Atomic Force Microscope Nanoindentation Analysis of Diffuse Astrocytic Tumor Elasticity: Relation with Tumor Histopathology

SIMPLE SUMMARY: Biomechanics has emerged as a key player in diffuse glioma progression and invasion, as the glioma cells interact both chemically and mechanically with the extracellular matrix to facilitate proliferation and cell migration, altering the mechanical properties of tumor and adjacent brain tissue. The quantification of these properties is expected to contribute to advances in glioma biology, diagnostic instrumentation, and treatment technology. Previous studies have associated isocitrate dehydrogenase gene family (IDH) mutations and World Health Organization (WHO) grade with differences in glioma elasticity, although not on fresh tissue specimens. This is the first study to investigate the combined influence of glioma IDH mutation status and WHO grade on both tumor and peritumoral white matter fresh tissue elasticity by using atomic force microscope (AFM) nanoindentation. It is also the first to systematically determine the elastic modulus of human white matter using AFM nanoindentation with spherical tips on fresh tissue slices ex vivo. ABSTRACT: This study aims to investigate the influence of isocitrate dehydrogenase gene family (IDH) mutations, World Health Organization (WHO) grade, and mechanical preconditioning on glioma and adjacent brain elasticity through standard monotonic and repetitive atomic force microscope (AFM) nanoindentation. The elastic modulus was measured ex vivo on fresh tissue specimens acquired during craniotomy from the tumor and the peritumoral white matter of 16 diffuse glioma patients. Linear mixed-effects models examined the impact of tumor traits and preconditioning on tissue elasticity. Tissues from IDH-mutant cases were stiffer than those from IDH-wildtype ones among anaplastic astrocytoma patients (p = 0.0496) but of similar elasticity to IDH-wildtype cases for diffuse astrocytoma patients (p = 0.480). The tumor was found to be non-significantly softer than white matter in anaplastic astrocytomas (p = 0.070), but of similar elasticity to adjacent brain in diffuse astrocytomas (p = 0.492) and glioblastomas (p = 0.593). During repetitive indentation, both tumor (p = 0.002) and white matter (p = 0.003) showed initial stiffening followed by softening. Stiffening was fully reversed in white matter (p = 0.942) and partially reversed in tumor (p = 0.015). Tissue elasticity comprises a phenotypic characteristic closely related to glioma histopathology. Heterogeneity between patients should be further explored.

◆ **Your instructions**
Decide whether each statement below agrees with the text on glioma elasticity. For each, answer yes or no and quote the deciding words from the text.
(a) Among anaplastic astrocytoma patients, tissues from IDH-mutant cases were stiffer than tissues from IDH-wildtype cases.
(b) During repetitive indentation, stiffening was fully reversed in the tumor.
(c) The elastic modulus was measured on frozen tissue specimens.

◆ **Data section**
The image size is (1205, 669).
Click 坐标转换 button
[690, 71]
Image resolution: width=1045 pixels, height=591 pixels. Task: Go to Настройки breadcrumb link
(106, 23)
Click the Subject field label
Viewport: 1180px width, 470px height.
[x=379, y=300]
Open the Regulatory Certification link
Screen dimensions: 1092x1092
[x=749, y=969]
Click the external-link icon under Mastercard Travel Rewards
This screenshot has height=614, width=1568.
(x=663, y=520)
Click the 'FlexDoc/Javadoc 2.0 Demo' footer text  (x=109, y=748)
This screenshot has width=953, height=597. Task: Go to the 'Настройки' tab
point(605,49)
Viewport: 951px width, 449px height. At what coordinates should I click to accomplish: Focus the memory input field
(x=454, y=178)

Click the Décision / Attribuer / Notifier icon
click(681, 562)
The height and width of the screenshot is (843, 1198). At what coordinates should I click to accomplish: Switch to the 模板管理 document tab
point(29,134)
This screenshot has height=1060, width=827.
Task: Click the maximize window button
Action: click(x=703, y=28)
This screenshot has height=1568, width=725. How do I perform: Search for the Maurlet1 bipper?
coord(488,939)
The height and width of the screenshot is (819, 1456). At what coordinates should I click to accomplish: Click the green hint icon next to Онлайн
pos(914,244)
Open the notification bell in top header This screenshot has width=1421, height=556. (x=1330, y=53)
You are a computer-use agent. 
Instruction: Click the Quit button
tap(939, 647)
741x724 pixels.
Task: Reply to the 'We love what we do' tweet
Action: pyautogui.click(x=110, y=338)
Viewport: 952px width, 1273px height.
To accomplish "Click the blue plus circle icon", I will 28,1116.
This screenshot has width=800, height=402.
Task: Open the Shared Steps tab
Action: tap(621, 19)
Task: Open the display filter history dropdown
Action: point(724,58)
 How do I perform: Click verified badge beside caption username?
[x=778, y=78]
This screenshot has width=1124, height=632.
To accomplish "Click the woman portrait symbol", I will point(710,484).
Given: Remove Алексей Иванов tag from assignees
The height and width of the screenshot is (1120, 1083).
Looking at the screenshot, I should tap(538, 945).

◆ **Reply**
(a) Yes: "Tissues from IDH-mutant cases were stiffer than those from IDH-wildtype ones among anaplastic astrocytoma patients (p = 0.0496)"
(b) No: "Stiffening was fully reversed in white matter (p = 0.942) and partially reversed in tumor (p = 0.015)."
(c) No: "The elastic modulus was measured ex vivo on fresh tissue specimens acquired during craniotomy"